- TASK MATERIAL:
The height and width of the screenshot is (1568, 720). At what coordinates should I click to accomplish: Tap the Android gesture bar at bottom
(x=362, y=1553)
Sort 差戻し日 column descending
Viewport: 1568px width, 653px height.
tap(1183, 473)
--
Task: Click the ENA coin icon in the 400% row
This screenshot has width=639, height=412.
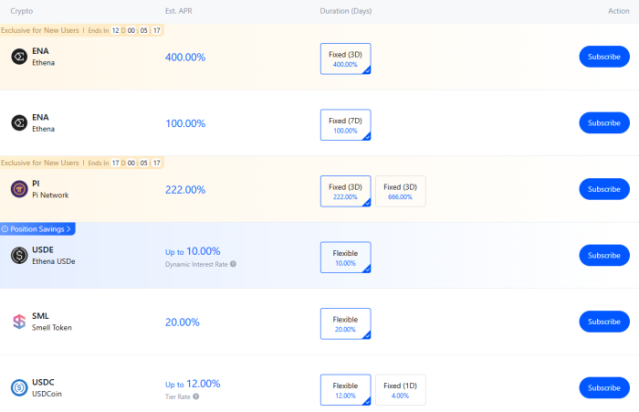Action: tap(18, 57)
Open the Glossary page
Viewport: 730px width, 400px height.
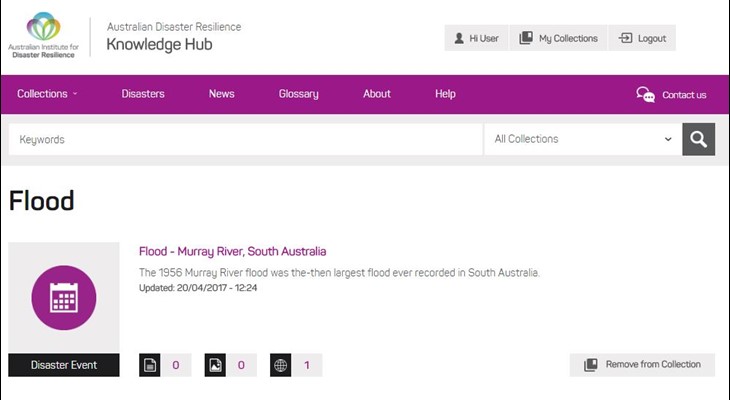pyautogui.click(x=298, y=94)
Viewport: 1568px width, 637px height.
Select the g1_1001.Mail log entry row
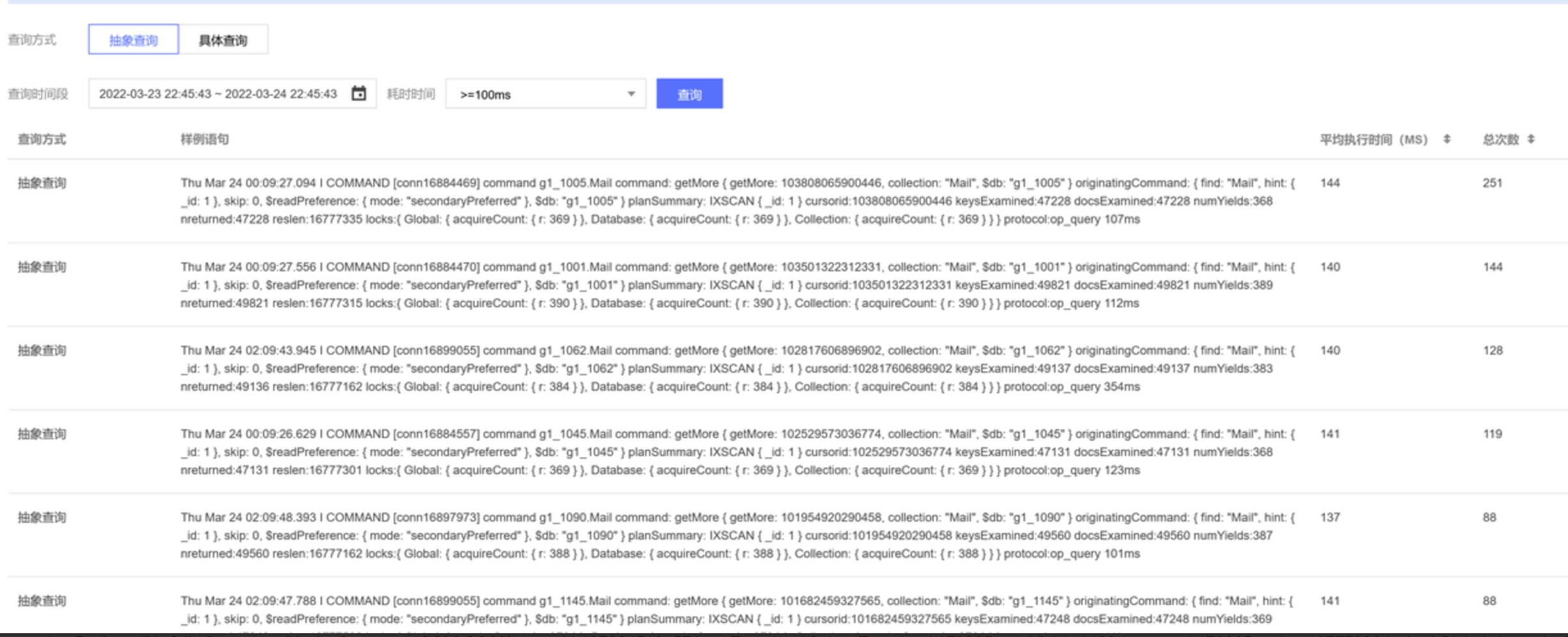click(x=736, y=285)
--
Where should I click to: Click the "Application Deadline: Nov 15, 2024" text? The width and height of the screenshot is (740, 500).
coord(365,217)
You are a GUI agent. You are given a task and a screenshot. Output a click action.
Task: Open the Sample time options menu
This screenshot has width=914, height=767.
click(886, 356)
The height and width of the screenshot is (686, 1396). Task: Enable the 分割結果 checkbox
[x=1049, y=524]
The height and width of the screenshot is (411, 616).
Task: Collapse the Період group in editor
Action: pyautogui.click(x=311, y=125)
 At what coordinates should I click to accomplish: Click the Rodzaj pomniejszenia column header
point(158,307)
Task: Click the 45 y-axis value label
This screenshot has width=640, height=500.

- GOAL OF THE EXERCISE: From the lines above, copy those that contain the word "Open".

- SOLUTION:
Open the Glossary page
Task: Open the Sample time options menu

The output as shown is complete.